Texte à lire –
━━━━━━━━
Vincent Rondelet – Grandes cultures – Haute-Marne

J’ai repris l’exploitation de mes parents en 1985. Depuis c’est un travail que je fais par passion. J’insiste parce que parfois, lorsqu’on dit cela à des personnes qui ne sont pas du monde agricole, ils sont surpris. Ils pensent souvent que les agriculteurs font ce métier parce qu’ils ne savent faire que ça et n’avaient que cette possibilité mais moi je le fais avant tout par choix. C’est pareil pour la bio, cela faisait 10 ans que j’y pensais avant de me lancer en 2010.

 

Quel est ton parcours ?

J’ai repris l’exploitation familiale en 1985. Je l’ai dit,  c’est un travail que je fais par passion et qui m’a toujours attiré. Le matériel agricole m’a toujours plu, et c’est drôle à dire mais avant que je passe en bio, mon plus bel outil sur l’exploitation c’était le pulvérisateur. Effectivement au début, nous utilisions des « produits », et comme je travaillais avec mon père et qu’il n’aimait pas trop conduire les engins, c’était souvent moi qui faisais les traitements. Il faut se remettre dans le contexte des années 80, il y avait la possibilité d’épandre des fongicides sur les blés, c’était nouveau et intéressant techniquement donc c’est vrai qu’à cette époque je n’avais pas du tout la fibre  » bio « .»

Alors justement, comment es-tu venu à l’AB ?

Quand j’étais à l’école, on ne nous parlait que des traitements. De même, plus tard j’ai fait un BTS « productions végétales »: mais là aussi c’était axé 200 % produits phytosanitaires. En plus dans ces formations, on ne vous parle jamais de bio et je ne connaissais pas de producteur bio.

Alors mon cheminement s’est fait beaucoup plus tard car j’avais une vision conventionnelle et en faveur de l’agrandissement, mais au fil du temps réaliser des traitements me pesait de plus en plus. J’ai eu le souvenir que la propriétaire avait demandé à mes parents s’ils avaient la possibilité de cultiver sans engrais et pesticides chimiques alors qu’ils étaient encore en activité, ça a dû me rester un peu en tête. Ensuite, je me suis aperçu que l’agrandissement n’était pas possible, que le système agricole actuel nous considérait comme des pions ; j’ai voulu sortir de ce système et gagner en autonomie.

Mon cheminement a été tardif et long car je suis passé en bio en 2010 mais l’envie, l’idée était là 10 ans avant ! D’autant qu’il y avait pas de formation dans la région, peu d’informations et encore moins d’incitations. Et puis, j’avais d’abord envie de mener à bien le projet de chambres d’hôtes. J’ai commencé en 2000, fait les travaux pour une ouverture au public en 2006. Parallèlement, l’idée de passer en bio a mûri, j’ai alors fait des stages avec d’autres agriculteurs bio pour enfin certifier l’exploitation en 2010.
━━━━━━━━
Données fournies –

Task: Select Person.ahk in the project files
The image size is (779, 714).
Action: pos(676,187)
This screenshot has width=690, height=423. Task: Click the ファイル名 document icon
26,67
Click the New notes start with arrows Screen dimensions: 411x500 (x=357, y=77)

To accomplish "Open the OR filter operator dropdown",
━━━━━━━━
À compléter –
A. D'après le texte, quel BTS Vincent Rondelet a-t-il suivi ?
B. Reproduisez s'il vous plaît le passage du texte qui commence par les mots « Quand j’étais à » et s'achève sur « de producteur bio. ».

Corrigé détaillé –
A. Un BTS « productions végétales ».

B.
Quand j’étais à l’école, on ne nous parlait que des traitements. De même, plus tard j’ai fait un BTS « productions végétales »: mais là aussi c’était axé 200 % produits phytosanitaires. En plus dans ces formations, on ne vous parle jamais de bio et je ne connaissais pas de producteur bio.